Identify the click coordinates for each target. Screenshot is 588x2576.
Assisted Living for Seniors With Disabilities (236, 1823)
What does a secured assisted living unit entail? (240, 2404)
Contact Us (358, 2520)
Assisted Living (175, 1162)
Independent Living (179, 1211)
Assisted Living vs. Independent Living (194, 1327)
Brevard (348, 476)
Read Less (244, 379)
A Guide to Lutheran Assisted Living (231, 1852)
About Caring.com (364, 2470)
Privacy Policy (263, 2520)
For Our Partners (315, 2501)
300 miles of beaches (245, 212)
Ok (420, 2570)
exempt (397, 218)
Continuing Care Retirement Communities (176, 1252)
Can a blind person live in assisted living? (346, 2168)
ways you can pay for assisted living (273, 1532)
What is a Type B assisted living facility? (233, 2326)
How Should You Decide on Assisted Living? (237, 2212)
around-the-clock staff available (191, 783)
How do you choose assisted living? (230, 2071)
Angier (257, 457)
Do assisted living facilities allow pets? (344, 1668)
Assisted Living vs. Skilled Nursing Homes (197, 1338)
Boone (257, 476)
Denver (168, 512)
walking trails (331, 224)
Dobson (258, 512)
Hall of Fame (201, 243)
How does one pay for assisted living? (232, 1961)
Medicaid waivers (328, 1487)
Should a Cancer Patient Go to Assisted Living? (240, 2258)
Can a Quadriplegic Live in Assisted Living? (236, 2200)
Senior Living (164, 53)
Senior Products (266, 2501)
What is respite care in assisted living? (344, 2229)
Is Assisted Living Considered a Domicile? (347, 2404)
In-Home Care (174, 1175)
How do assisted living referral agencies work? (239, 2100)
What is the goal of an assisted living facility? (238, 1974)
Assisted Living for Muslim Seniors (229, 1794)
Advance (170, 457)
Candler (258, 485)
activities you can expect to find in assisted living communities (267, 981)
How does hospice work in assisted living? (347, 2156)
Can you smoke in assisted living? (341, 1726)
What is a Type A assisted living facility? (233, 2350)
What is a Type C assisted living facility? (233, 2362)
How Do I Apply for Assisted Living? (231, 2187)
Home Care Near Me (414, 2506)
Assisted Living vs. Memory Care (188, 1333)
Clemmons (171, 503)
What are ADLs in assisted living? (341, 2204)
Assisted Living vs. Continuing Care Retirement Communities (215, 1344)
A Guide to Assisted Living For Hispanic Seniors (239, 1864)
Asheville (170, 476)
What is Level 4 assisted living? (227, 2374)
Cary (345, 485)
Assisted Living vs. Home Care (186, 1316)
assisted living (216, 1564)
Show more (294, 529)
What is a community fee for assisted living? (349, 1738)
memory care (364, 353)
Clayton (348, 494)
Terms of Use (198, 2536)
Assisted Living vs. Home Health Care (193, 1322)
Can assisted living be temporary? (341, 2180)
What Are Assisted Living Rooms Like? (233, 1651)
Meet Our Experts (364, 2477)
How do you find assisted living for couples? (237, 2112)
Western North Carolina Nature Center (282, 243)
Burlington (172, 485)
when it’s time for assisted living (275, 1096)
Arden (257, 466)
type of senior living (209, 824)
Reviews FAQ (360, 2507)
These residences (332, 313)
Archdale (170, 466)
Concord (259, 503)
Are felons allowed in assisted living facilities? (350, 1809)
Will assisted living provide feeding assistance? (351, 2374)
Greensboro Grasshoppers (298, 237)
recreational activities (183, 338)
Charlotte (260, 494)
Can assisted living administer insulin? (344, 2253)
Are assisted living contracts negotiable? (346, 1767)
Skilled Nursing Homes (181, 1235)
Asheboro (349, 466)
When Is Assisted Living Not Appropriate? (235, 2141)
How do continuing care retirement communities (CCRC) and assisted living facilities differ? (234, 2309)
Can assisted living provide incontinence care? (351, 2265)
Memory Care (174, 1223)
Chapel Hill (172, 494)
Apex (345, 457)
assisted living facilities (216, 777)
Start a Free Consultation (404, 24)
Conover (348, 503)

■ **TASK GOAL**
From the records above, print exactly the lines that run from the line with "ways you can" to the line with "Senior Living (164, 53)", inclusive.

■ **WRITTEN REPLY**
ways you can pay for assisted living (273, 1532)
What is a Type B assisted living facility? (233, 2326)
How Should You Decide on Assisted Living? (237, 2212)
around-the-clock staff available (191, 783)
How do you choose assisted living? (230, 2071)
Angier (257, 457)
Do assisted living facilities allow pets? (344, 1668)
Assisted Living vs. Skilled Nursing Homes (197, 1338)
Boone (257, 476)
Denver (168, 512)
walking trails (331, 224)
Dobson (258, 512)
Hall of Fame (201, 243)
How does one pay for assisted living? (232, 1961)
Medicaid waivers (328, 1487)
Should a Cancer Patient Go to Assisted Living? (240, 2258)
Can a Quadriplegic Live in Assisted Living? (236, 2200)
Senior Living (164, 53)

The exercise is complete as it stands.